В текстах эблаитских табличек упоминаются города Иерусалим-Яруса, Газа, Мегиддо, Асор и др., что еще раз подтверждает их существование за тысячелетия до того, как дикие предки семитов вышли из аравийских пустынь. В лучшем случае они захватывали уже имеющиеся города, в худшем просто истребляли и разрушали дотла. Ненависть к цивилизованным народам и всесокрушающая ветхозаветная зависть были основной движущей силой «племен смерти», марту, амореев и им подобных.
Но уже в I тыс. до н. э. основные торговые операции были в руках у наиболее развившихся, энергичных представителей окружающих предэтносов, выделившихся из кочевых орд и получивших навыки культуры и цивилизации в городах-княжествах русов. Неотъемлемые кочевые навыки-традиции делали их в сочетании с культурными навыками, полученными в суперэтносе, мобильными и предприимчивыми купцами, менялами, ростовщиками. Таковыми становилась незначительная часть (от силы 0,2–0,4 %) из оседающих в Сурии-Русии-Палестине орд-племен диких кочевников амореев и подобных им племен из Аравии, которые именно на территории Сурии-Русии-Палестины в слиянии множества родов и обогащении языка от общения с суперэтносом переходили из протосемитской фазы своего этноязыкового развития в семитскую.
Значительную часть купцов-посредников составляли также арменоидные русы с Армянского нагорья и представители ассироидно-кавказоидных предэтносов, огромными этноволнами накатывавших с Кавказа в Сурию на протяжении VII–II тыс. до н. э. (хирбет-керакская, куро-араксская и др. культуры). Гибридные русы-кавказоиды обладали недюжинной предприимчивостью и на равных соперничали с арменоидами и протосемитами. Но основные массы кавказоидов и арменоидов оседали по землям Сурии-Русии и вели, в отличие от протосемитов, конкурирующий, но достаточно мирный образ жизни, возделывая землю и занимаясь ремесленничеством.

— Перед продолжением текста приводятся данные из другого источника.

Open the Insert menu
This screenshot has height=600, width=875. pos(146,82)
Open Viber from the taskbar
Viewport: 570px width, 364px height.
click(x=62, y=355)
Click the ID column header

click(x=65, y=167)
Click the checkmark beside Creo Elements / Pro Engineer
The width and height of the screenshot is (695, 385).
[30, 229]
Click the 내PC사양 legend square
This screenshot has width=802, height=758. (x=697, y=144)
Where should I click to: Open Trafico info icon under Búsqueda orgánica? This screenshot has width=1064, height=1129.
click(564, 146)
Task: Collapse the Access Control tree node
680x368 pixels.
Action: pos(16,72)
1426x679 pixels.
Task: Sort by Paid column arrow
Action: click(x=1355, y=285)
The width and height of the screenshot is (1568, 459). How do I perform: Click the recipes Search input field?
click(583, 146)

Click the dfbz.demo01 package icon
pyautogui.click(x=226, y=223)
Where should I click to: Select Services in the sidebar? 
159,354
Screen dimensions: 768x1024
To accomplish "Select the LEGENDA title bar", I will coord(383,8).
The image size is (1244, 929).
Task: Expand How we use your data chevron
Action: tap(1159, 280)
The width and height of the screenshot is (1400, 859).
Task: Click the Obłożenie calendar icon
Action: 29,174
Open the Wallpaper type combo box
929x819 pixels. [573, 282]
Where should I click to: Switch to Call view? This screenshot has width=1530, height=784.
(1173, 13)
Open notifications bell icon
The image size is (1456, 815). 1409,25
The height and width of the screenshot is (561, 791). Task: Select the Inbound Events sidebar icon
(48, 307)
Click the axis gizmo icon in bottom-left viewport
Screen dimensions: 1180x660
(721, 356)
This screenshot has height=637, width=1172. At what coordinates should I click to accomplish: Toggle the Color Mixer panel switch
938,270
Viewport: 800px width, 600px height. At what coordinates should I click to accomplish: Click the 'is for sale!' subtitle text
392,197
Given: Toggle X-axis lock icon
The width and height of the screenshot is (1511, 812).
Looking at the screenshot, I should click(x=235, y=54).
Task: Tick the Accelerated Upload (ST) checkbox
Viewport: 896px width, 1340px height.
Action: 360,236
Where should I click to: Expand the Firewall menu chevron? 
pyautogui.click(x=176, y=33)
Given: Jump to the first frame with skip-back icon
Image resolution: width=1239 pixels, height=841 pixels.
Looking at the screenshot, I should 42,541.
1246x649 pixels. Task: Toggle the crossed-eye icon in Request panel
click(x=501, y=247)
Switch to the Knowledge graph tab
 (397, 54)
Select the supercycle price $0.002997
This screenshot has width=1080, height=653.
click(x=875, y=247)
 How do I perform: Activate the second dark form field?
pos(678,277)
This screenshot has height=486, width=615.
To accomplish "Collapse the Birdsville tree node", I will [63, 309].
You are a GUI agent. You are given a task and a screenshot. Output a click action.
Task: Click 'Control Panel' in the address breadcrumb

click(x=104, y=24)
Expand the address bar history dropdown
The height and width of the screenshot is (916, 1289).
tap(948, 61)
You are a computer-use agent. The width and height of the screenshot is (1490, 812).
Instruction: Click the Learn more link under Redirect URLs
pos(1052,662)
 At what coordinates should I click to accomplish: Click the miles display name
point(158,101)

В крупных же городах складывались «интернациональные» купеческо-финансовые (ростовщические) прослойки. Их нельзя уже было назвать национальными, этническими, так как в них входили выходцы из кавказоидной, арменоидной, протосемитской и семито-хамитской этнических сред и непосредственно из среды ближневосточных русов. В данной прослойке традиции суперэтноса размывались в ускоренных темпах, вырабатывались свои традиции — «граждан мира», объединенных стремлением к получению максимальных прибылей вне зависимости от интересов государства, этноса, города-княжества, рода-племени. Светские власти городов ограничивали эти стремления. Но не могли их устранить полностью, ибо, перестроив экономическую систему с приоритетных производящих отраслей хозяйствования на торговые, во многом (если не полностью) зависели от торгово-финансовой «интернациональной» прослойки.
Реальная власть данной «интернациональной» прослойки «граждан мира» в не меньшей степени способствовала ассимиляционным процессам на Ближнем Востоке (вплоть до полнейшей деградации и растворения русов в иноэтнической среде), чем бесконечные вторжения амореев — а-мар-ту, «людей пустыни», «людей смерти» и прочих диких кочевников-протосемитов.
В маленьких городках, поселках и селениях влияние иноэтнической прослойки купцов-ростовщиков было незначительным. Эти поселения жили патриархальной жизнью земледельцев-ремесленников. И рядом мирно соседствовали поселки русов, русов-арменоидов, кавказоидов. Жители этих поселений говорили на сильно разошедшихся диалектах языка русов. Но они понимали друг друга, так как расхождение еще не стало столь значительным, как тысячелетия спустя. Кстати, и древние свидетельства самих аборигенов, частично собранные в сказаниях Ближнего Востока и в Ветхом Завете, напоминают нам, что все люди в ту эпоху говорили на одном языке.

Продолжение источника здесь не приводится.